** Extracted material follows **

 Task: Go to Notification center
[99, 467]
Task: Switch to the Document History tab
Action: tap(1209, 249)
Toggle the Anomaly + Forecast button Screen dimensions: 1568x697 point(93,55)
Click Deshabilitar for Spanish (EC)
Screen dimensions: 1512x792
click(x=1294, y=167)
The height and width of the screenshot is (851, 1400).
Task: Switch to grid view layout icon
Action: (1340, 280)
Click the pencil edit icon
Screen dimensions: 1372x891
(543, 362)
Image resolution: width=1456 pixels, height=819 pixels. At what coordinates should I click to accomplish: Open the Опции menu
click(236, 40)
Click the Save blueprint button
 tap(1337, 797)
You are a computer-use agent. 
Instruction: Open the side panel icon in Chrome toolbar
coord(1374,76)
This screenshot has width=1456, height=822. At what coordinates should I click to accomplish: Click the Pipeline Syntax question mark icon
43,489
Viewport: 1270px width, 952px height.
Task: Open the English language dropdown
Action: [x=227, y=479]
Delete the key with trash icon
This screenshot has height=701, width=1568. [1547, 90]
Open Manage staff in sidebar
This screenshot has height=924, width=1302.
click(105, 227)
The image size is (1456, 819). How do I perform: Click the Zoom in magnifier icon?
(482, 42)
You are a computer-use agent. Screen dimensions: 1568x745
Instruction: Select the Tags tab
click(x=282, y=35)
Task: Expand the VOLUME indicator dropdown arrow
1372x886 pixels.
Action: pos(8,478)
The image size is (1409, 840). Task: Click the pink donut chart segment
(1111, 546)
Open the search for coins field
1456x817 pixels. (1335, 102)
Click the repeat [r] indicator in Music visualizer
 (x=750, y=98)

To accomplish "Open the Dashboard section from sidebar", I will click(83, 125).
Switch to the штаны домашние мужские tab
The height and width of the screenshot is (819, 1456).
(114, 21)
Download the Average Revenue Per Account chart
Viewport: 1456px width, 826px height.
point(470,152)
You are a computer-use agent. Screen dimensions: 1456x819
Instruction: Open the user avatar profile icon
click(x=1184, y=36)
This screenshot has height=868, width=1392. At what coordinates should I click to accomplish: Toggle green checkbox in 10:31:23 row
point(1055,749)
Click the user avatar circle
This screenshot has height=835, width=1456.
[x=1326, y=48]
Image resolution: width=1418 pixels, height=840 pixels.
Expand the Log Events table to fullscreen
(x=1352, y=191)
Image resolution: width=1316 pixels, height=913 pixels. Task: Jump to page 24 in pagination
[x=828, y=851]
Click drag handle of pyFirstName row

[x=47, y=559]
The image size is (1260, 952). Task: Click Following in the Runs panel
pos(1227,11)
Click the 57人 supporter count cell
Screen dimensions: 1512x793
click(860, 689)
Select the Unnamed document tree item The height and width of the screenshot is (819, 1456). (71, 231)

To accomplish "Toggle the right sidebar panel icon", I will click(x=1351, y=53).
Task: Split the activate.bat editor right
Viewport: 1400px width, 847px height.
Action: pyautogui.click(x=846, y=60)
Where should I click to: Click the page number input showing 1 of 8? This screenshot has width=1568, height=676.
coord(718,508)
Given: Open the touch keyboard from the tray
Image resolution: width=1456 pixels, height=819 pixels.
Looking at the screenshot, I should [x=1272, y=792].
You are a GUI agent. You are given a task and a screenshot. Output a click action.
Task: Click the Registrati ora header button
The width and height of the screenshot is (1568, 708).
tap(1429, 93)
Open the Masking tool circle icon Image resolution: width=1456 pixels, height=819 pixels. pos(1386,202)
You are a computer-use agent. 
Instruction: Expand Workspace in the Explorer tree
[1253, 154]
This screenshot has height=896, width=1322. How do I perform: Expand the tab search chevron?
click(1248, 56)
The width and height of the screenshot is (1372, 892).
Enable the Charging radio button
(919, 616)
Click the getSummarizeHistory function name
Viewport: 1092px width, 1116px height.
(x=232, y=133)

** End of Extracted material **

Exercise aim:
Repeat the listing in full, keeping every line exactly as it is.

Response area:
 Task: Go to Notification center
[99, 467]
Task: Switch to the Document History tab
Action: tap(1209, 249)
Toggle the Anomaly + Forecast button Screen dimensions: 1568x697 point(93,55)
Click Deshabilitar for Spanish (EC)
Screen dimensions: 1512x792
click(x=1294, y=167)
The height and width of the screenshot is (851, 1400).
Task: Switch to grid view layout icon
Action: (1340, 280)
Click the pencil edit icon
Screen dimensions: 1372x891
(543, 362)
Image resolution: width=1456 pixels, height=819 pixels. At what coordinates should I click to accomplish: Open the Опции menu
click(236, 40)
Click the Save blueprint button
 tap(1337, 797)
You are a computer-use agent. 
Instruction: Open the side panel icon in Chrome toolbar
coord(1374,76)
This screenshot has width=1456, height=822. At what coordinates should I click to accomplish: Click the Pipeline Syntax question mark icon
43,489
Viewport: 1270px width, 952px height.
Task: Open the English language dropdown
Action: [x=227, y=479]
Delete the key with trash icon
This screenshot has height=701, width=1568. [1547, 90]
Open Manage staff in sidebar
This screenshot has height=924, width=1302.
click(105, 227)
The image size is (1456, 819). How do I perform: Click the Zoom in magnifier icon?
(482, 42)
You are a computer-use agent. Screen dimensions: 1568x745
Instruction: Select the Tags tab
click(x=282, y=35)
Task: Expand the VOLUME indicator dropdown arrow
1372x886 pixels.
Action: pos(8,478)
The image size is (1409, 840). Task: Click the pink donut chart segment
(1111, 546)
Open the search for coins field
1456x817 pixels. (1335, 102)
Click the repeat [r] indicator in Music visualizer
 (x=750, y=98)

To accomplish "Open the Dashboard section from sidebar", I will click(83, 125).
Switch to the штаны домашние мужские tab
The height and width of the screenshot is (819, 1456).
(114, 21)
Download the Average Revenue Per Account chart
Viewport: 1456px width, 826px height.
point(470,152)
You are a computer-use agent. Screen dimensions: 1456x819
Instruction: Open the user avatar profile icon
click(x=1184, y=36)
This screenshot has height=868, width=1392. At what coordinates should I click to accomplish: Toggle green checkbox in 10:31:23 row
point(1055,749)
Click the user avatar circle
This screenshot has height=835, width=1456.
[x=1326, y=48]
Image resolution: width=1418 pixels, height=840 pixels.
Expand the Log Events table to fullscreen
(x=1352, y=191)
Image resolution: width=1316 pixels, height=913 pixels. Task: Jump to page 24 in pagination
[x=828, y=851]
Click drag handle of pyFirstName row

[x=47, y=559]
The image size is (1260, 952). Task: Click Following in the Runs panel
pos(1227,11)
Click the 57人 supporter count cell
Screen dimensions: 1512x793
click(860, 689)
Select the Unnamed document tree item The height and width of the screenshot is (819, 1456). (71, 231)

To accomplish "Toggle the right sidebar panel icon", I will click(x=1351, y=53).
Task: Split the activate.bat editor right
Viewport: 1400px width, 847px height.
Action: pyautogui.click(x=846, y=60)
Where should I click to: Click the page number input showing 1 of 8? This screenshot has width=1568, height=676.
coord(718,508)
Given: Open the touch keyboard from the tray
Image resolution: width=1456 pixels, height=819 pixels.
Looking at the screenshot, I should [x=1272, y=792].
You are a GUI agent. You are given a task and a screenshot. Output a click action.
Task: Click the Registrati ora header button
The width and height of the screenshot is (1568, 708).
tap(1429, 93)
Open the Masking tool circle icon Image resolution: width=1456 pixels, height=819 pixels. pos(1386,202)
You are a computer-use agent. 
Instruction: Expand Workspace in the Explorer tree
[1253, 154]
This screenshot has height=896, width=1322. How do I perform: Expand the tab search chevron?
click(1248, 56)
The width and height of the screenshot is (1372, 892).
Enable the Charging radio button
(919, 616)
Click the getSummarizeHistory function name
Viewport: 1092px width, 1116px height.
(x=232, y=133)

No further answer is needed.